Что? Серьезно? Князь Огинский-Зотов? Ну и дела! Из грязи в князи, блин…

— Ваша ли в том заслуга, господин законник? — скептически прищурилась тем временем на козлобородого Надя. В отличие от меня, удивленной новостью она не выглядела — разве что самую малость. — Я вот думаю, тут сказался авторитет Сергея Казимировича при дворе!

— Полноте, сударыня, — отмахнулся Антон Игнатьич. — В столице особого авторитета у моего покойного доверителя не было. Провинциальный жандарм, да еще с запятнанной родословной, пусть и старательный служака…

— Не смейте так говорить о Сергее Казимировиче! — вспыхнула Морозова.

— Воля ваша, сударыня, но Москва ныне — захолустье. И не думаете же вы, что о роли деда моего покойного доверителя в приснопамятном польском мятеже в Питере забыли? — невозмутимо покачал головой законник.

— Внук за деда не в ответе! — не унималась девушка.

— В каком-нибудь ином мире сие, может, и так, но, увы, не в нашем, — хмыкнул козлобородый. — Польскими событиями еще и молодому князю будут пенять, — кивнул он затем на меня. — И сыну молодого князя, если таковой народится, и сыну его сына. До седьмого колена!

— У вас какое-то средневековое представление о нравах в Империи, — буркнула Надя. — Теперь не те времена!

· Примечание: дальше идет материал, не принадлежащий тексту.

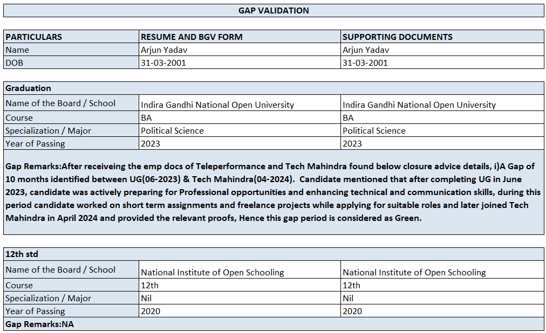Select Arjun Yadav under Supporting Documents
The height and width of the screenshot is (333, 546).
[x=366, y=50]
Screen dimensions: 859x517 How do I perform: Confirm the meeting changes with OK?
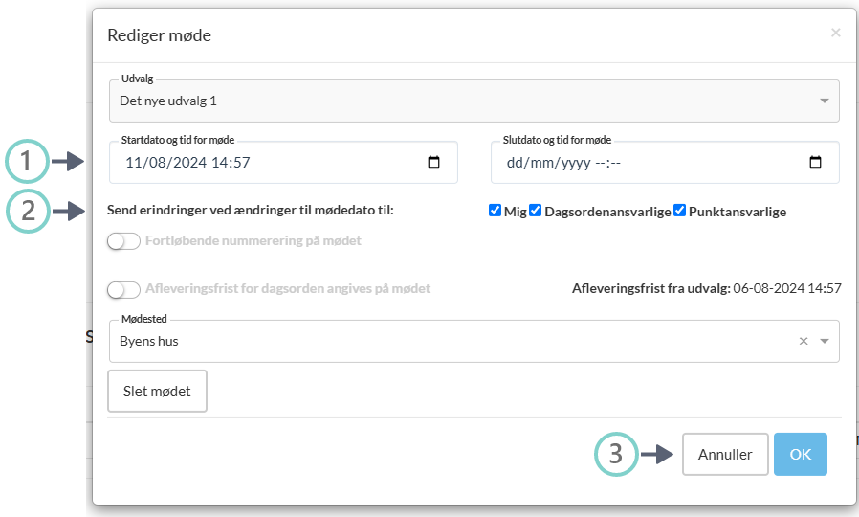point(801,455)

— Не те времена настанут, когда Ключ иссякнет, — ответил Антон Игнатьич — должно быть, расхожей поговоркой. — А ныне — так. Ладно, дочту уж… — снова поднял он к глазам гербовой документ. Там дальше уже технические моменты… «Третье. Признать молодого князя Огинского-Зотова Владимира Сергеевича единственным и полноправным наследником имущества покойного князя Огинского Сергея Казимировича. Обязать молодого князя Огинского-Зотова Владимира Сергеевича выделить из полученного наследства десять тысяч империалов в обеспечение достойного содержания воспитанницы покойного князя Огинского Сергея Казимировича, девицы дворянского звания Морозовой Надежды Александровны. Впредь до достижения молодым князем Огинским-Зотовым Владимиром Сергеевичем и девицей Морозовой Надеждой Александровной полного совершенства лет поручить Московскому губернскому предводителю дворянства назначить им достойного опекуна».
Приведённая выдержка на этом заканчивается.